The above statement was signed by the following: Elliott Abrams, Gary Bauer, William J. Bennett, Eliot A. Cohen, Midge Decter, Paula Dobriansky, Steve Forbes, Aaron Friedberg, Francis Fukuyama, Frank Gaffney, Fred C. Ikle, Donald Kagan, Zalmay Khalilzad, Norman Podhoretz, Dan Quayle, Peter W. Rodman, Stephen P.Rosen, Henry S. Rowen, Vin Weber, George Weigel, I. Lewis Libby, Donald Rumsfeld, Paul Wolfowitz, Jeb Bush, and Dick Cheney.

They failed at getting Clinton to agree with their war-mongering, but on September 20, 2001 the PNAC offered their proposal to President Bush:

We agree that a key goal, but by no means the only goal, of the current war on terrorism should be to capture or kill Osama bin Laden, and to destroy his network of associates… It may be that the Iraqi government provided assistance in some form to the recent attack on the United States. But even if evidence does not link Iraq directly to the attack, any strategy aiming at the eradication of terrorism and its sponsors must include a determined effort to remove Saddam Hussein from power in Iraq. Failure to undertake such an effort will constitute an early and perhaps decisive surrender in the war on international terrorism. The United States must therefore provide full military and financial support to the Iraqi opposition. American military force should be used… (30)

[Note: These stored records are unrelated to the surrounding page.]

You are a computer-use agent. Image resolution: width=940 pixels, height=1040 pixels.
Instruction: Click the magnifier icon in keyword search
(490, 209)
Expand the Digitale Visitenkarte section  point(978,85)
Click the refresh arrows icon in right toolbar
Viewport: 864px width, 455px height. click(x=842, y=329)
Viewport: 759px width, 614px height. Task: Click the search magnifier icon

The PNAC was well prepared for an Iraq invasion by the time 9/11 occurred. Cheney had brought in his radical buddies (many of who received contributions from oil companies) to control the Defense Department. Their ultimate purpose in taking Iraq was, “Iraq occupies some of the most strategically important and well-endowed territories of the Middle East… Whoever inherits Iraq dominates the entire Mid East,” said a Cheney assistant in 1996. With the fear of Iran or Syria overtaking Iraq in the near future, since Iraq was a crumbling society, and the desire to open new military bases in the region, the PNAC helped their president achieve their agenda.

We all remember the 2003 State of Union speech where we were warned of Iraq, but what about the 2001 address? Who remembers that one? Where Bush said,
“We will confront weapons of Mass destruction, the enemies of liberty…”

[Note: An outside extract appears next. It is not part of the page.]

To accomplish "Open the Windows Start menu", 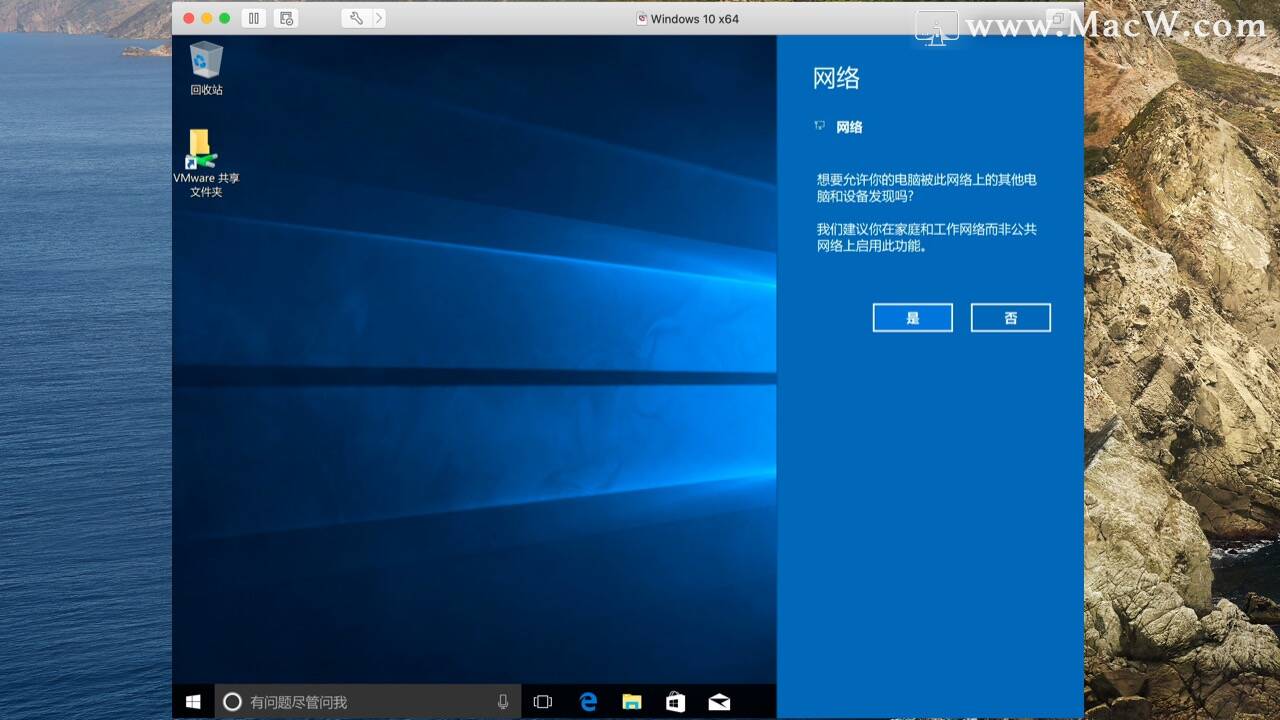I will coord(193,702).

Mind you, this was all way before Iraq, way before Afghanistan, way before 9/11. It is quite evident that WMD was on Bush’s mind right from the beginning of his presidency.

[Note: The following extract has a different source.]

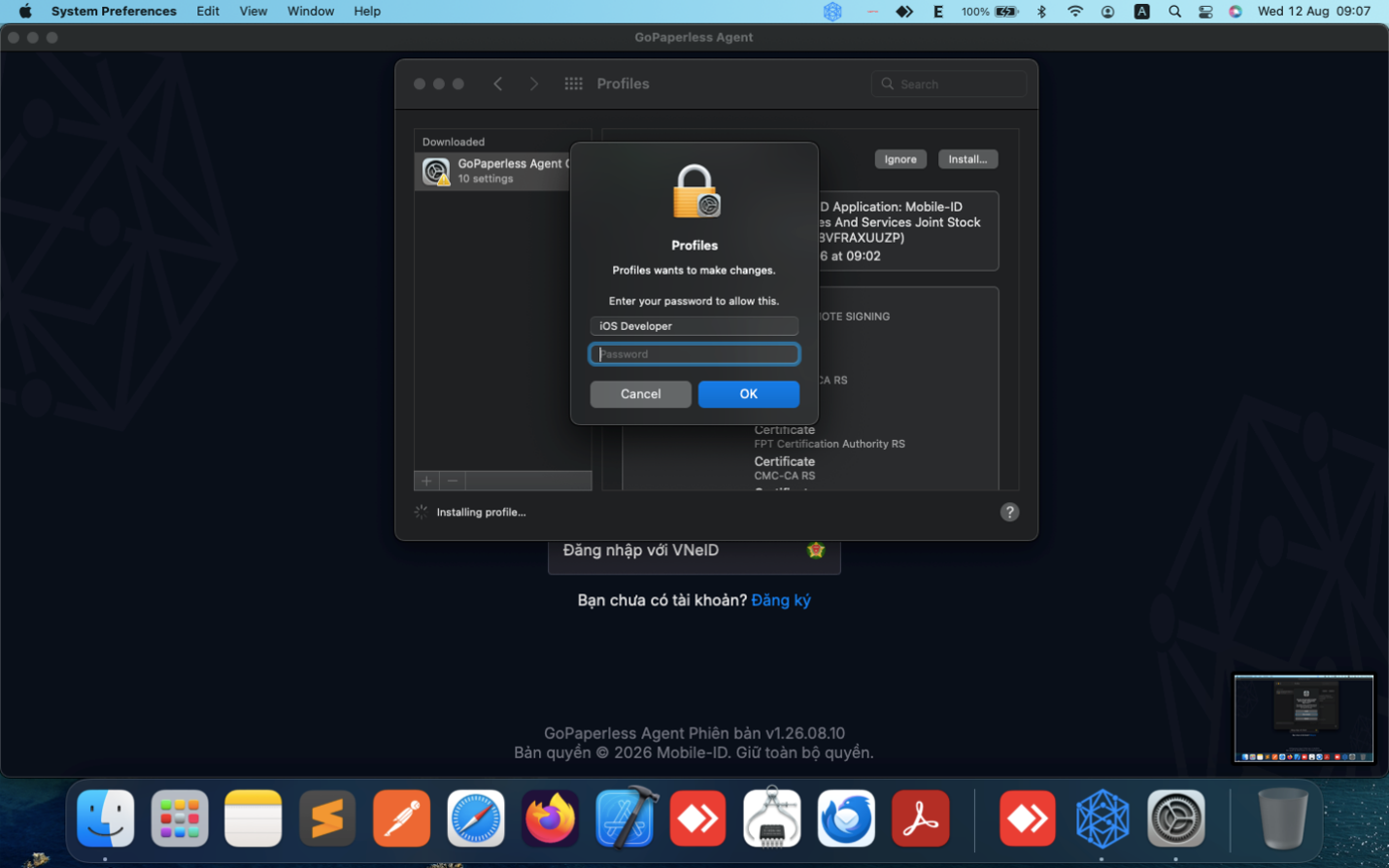Click the Đăng ký link
The width and height of the screenshot is (1389, 868).
pos(781,600)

What about Bush’s address to Congress and the nation on September 21, 2001 following the 9/11 attacks? Bush set the stage for war in the Middle East calling the 9/11 terrorist attack an “act of war,” while also conveniently mentioning how “America has no truer friend than Great Britain.” It is no coincidence that Great Britain would be the prominent nation to stand beside the BAD and all of their decisions, following the U.S. right into battle. Bush also went on to state how the “enemy… hates what they see… a democratically elected government. Their leaders are self-appointed. They hate our freedoms, our freedom of religion, our freedom of speech, our freedom to vote…” Wait a minute! Who was Bush referring to? It sounds like hypocrisy at its best. After all, the BAD was not democratically elected, it was self-appointed. The BAD and the radical right-wing also do not respect other religions, they actually discriminate against them. The BAD also doesn’t like freedom of speech either, especially when it comes to reporters or Liberals asking questions. (There were more than several incidents where reporters were removed from the room for asking the wrong questions.) The BAD also doesn’t like the freedom to vote; for they stepped all over that freedom in 2000. (See Election 2004 for more on abuse of voting rights.) It seems to me that the BAD has a lot more in common with the “enemy” of our freedoms than any of us ever thought. After all, the BAD has already surpassed Osama Bin Laden’s death toll. Between the U.S. soldiers wrongfully killed in this wrong war and the innocent Iraqi and Afghanistan civilians, Bush is a far more dangerous than some angry and sickly man in a cave. And while Bin Laden may have been the one to plan the attack on America, Bush is the one who let it happen. Never forget it.